### What to do
1. Summarize the passage on the duplex memory system with the RS code in two sentences.
2. From the passage on the duplex memory system, write down the part that opens with the words containing "- *ec* is the" and closes with "the symbol itself).".
3. Using the passage on the duplex memory system, decide whether each statement agrees with it: (a) X is the number of erasures on the same symbols in both words; (b) Y counts erasures in symbols that are also erased in the replicated module; (c) ec depends on where the bit-flip falls within the symbol. Answer yes or no for each, quoting the deciding words.

### Article
====

Consider next the duplex memory system with the RS code. Six different parameters, depending on the erasures and random errors occurred, can be considered to characterize each state; they are defined in Fig.3, which shows two corresponding words in the replicated modules, as follows:

- X is the number of erasures on the same symbols in both words.

- *Y* is the number of erasures in symbols belonging to one of the two words, while the same symbol in the replicated module is error-free.

- *e1,e2* are the number of random errors (bit-flips) in either of the two words (word 1 or word 2 respectively), but

not in the same symbol of the other word.

- *ec* is the number of random errors which have occurred in corresponding symbols of the two codewords (independently on the position of the bit-flip in the symbol itself).

====

### Record excerpts

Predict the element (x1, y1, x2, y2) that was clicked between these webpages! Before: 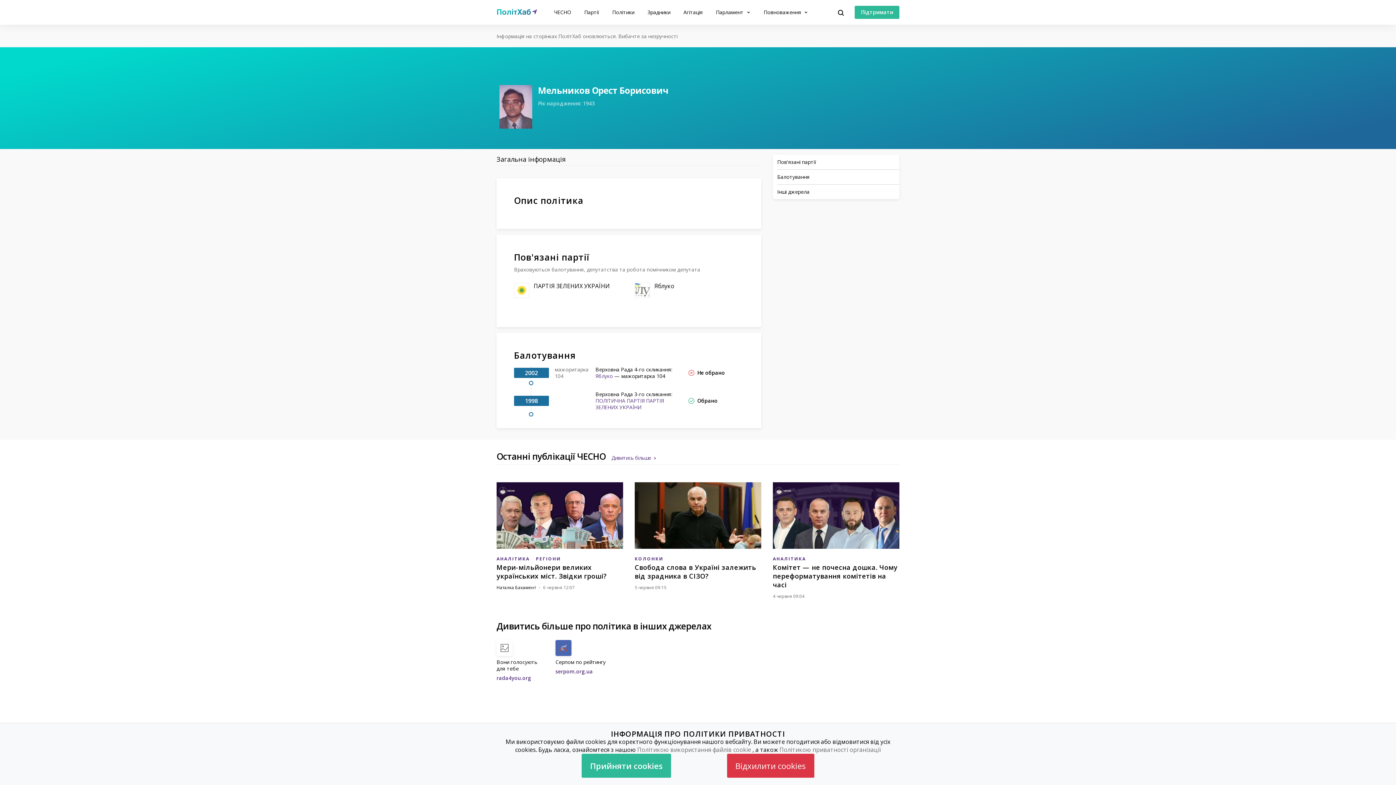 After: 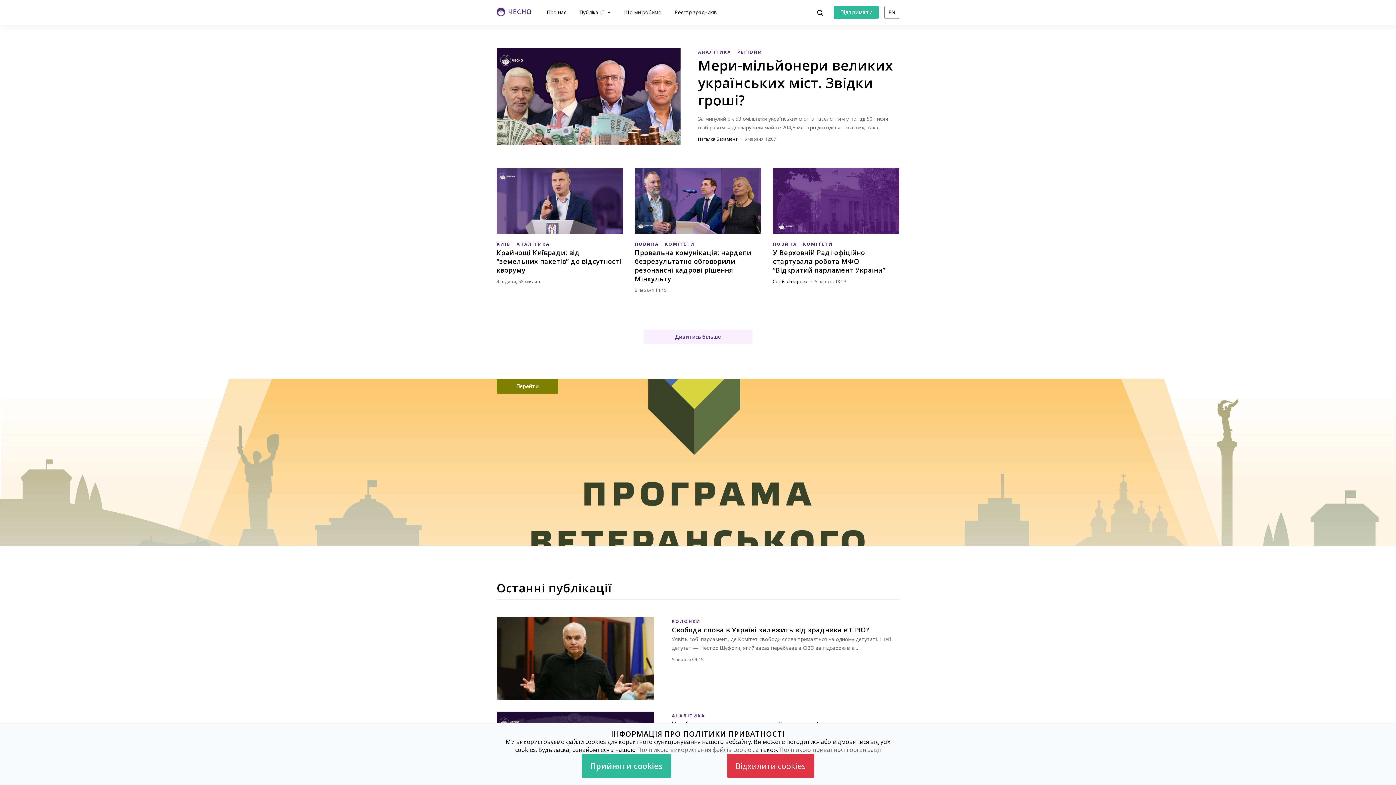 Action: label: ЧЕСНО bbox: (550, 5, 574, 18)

====

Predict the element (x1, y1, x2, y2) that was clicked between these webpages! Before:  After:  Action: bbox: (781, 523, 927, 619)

====

### Exercise results
1. Each state of the duplex memory system with the RS code is characterized by parameters that depend on the erasures and random errors that have occurred, defined using two corresponding words in the replicated modules. X and Y count erasures on the same symbols in both words or in one word only, e1 and e2 count random errors in one word but not in the same symbol of the other, and ec counts random errors in corresponding symbols of the two codewords.

2.
- *ec* is the number of random errors which have occurred in corresponding symbols of the two codewords (independently on the position of the bit-flip in the symbol itself).

3.
(a) Yes: "X is the number of erasures on the same symbols in both words."
(b) No: "while the same symbol in the replicated module is error-free."
(c) No: "independently on the position of the bit-flip in the symbol itself"